Do ponto de vista sociofilosófico, a abstenção em massa pode ser interpretada como uma forma de resistência passiva ao status quo. Em vez de usar a violência ou a revolta aberta, a população opta pelo silêncio, um silêncio que ressoa com o desprezo por um sistema que já não os representa. A isto chamo de linguagem simbólica do povo macua. Sim, a revolta de um macua não é através de armas ou violência como se assiste recorrentemente na zona sul, concretamente nas cidades de Mapupo e Matola. Os macuas revoltam-se silenciosamente, de forma inerte e impotente. É a famosa frase “Muhálèle, yóneke mmansaya: não lhe diga nada, verá sozinho”. Este comportamento reflete a alienação política descrita por pensadores como Jean-Paul Sartre e Hannah Arendt, onde o indivíduo se desliga das estruturas que deveriam ser ferramentas de sua libertação.
Conclusão
A abstenção recorde em Nampula durante as eleições de 2024 não é apenas uma estatística; é um retrato do estado atual da democracia moçambicana. É um chamado para que os dirigentes do Estado e os futuros candidatos olhem mais de perto para as necessidades e expectativas de seus cidadãos. É, acima de tudo, um sinal de que algo está profundamente errado no sistema político e que, sem mudanças significativas, o distanciamento entre governantes e governados só aumentará.

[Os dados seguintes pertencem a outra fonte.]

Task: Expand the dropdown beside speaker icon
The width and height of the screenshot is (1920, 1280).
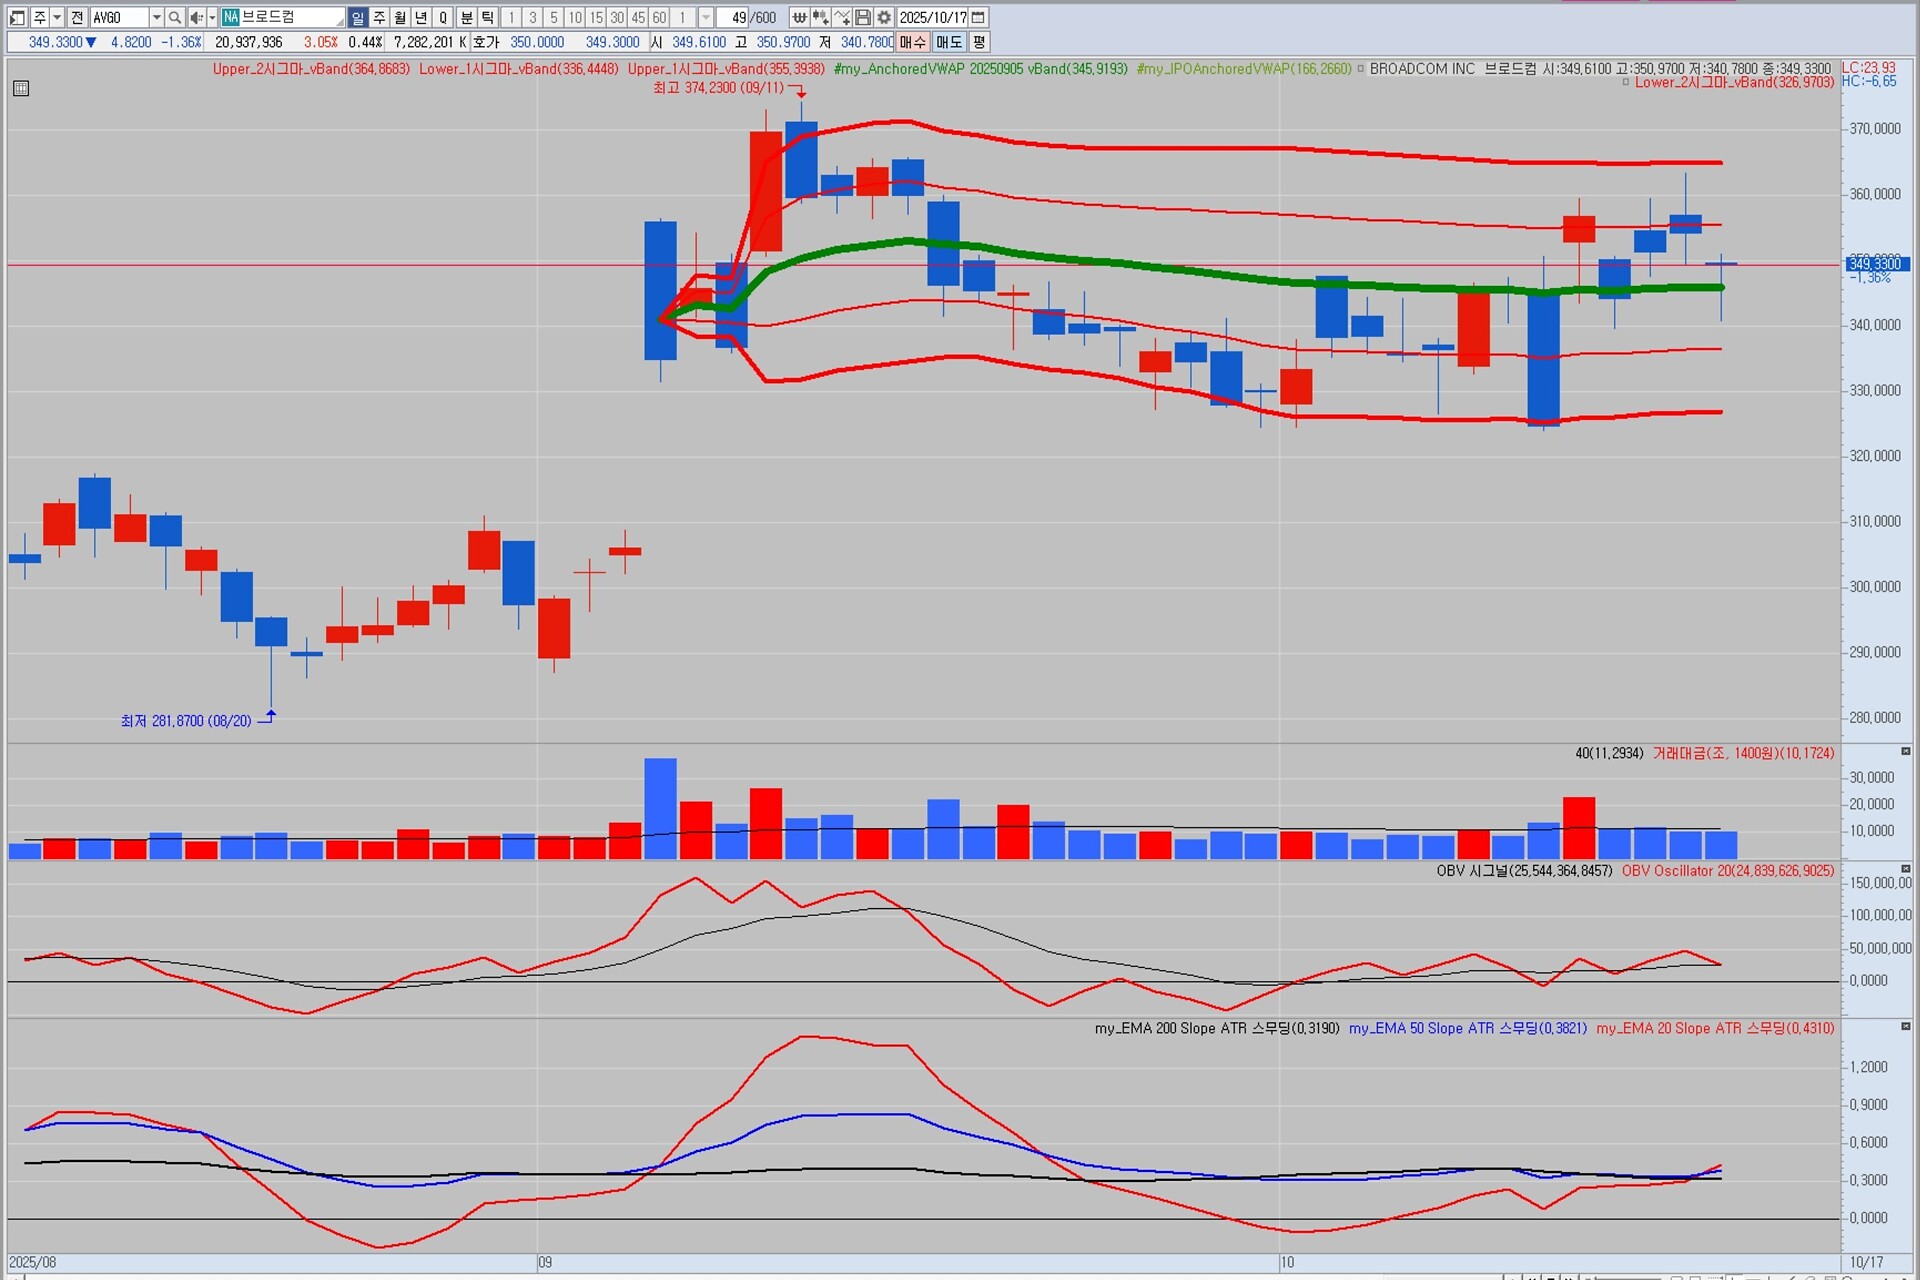Action: click(x=212, y=17)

Para os cidadãos, a abstenção pode ter sido uma escolha neste ciclo eleitoral, mas essa escolha tem consequências que reverberarão nas próximas eleições e, possivelmente, em todo o tecido democrático do país. O que está em jogo não é apenas a eleição de um presidente ou um representante legislativo, mas o próprio valor do voto como ferramenta de transformação e participação. O futuro de Moçambique depende, em grande medida, de como esse abismo entre o Estado e o cidadão será fechado antes que seja tarde demais. E mais não disse!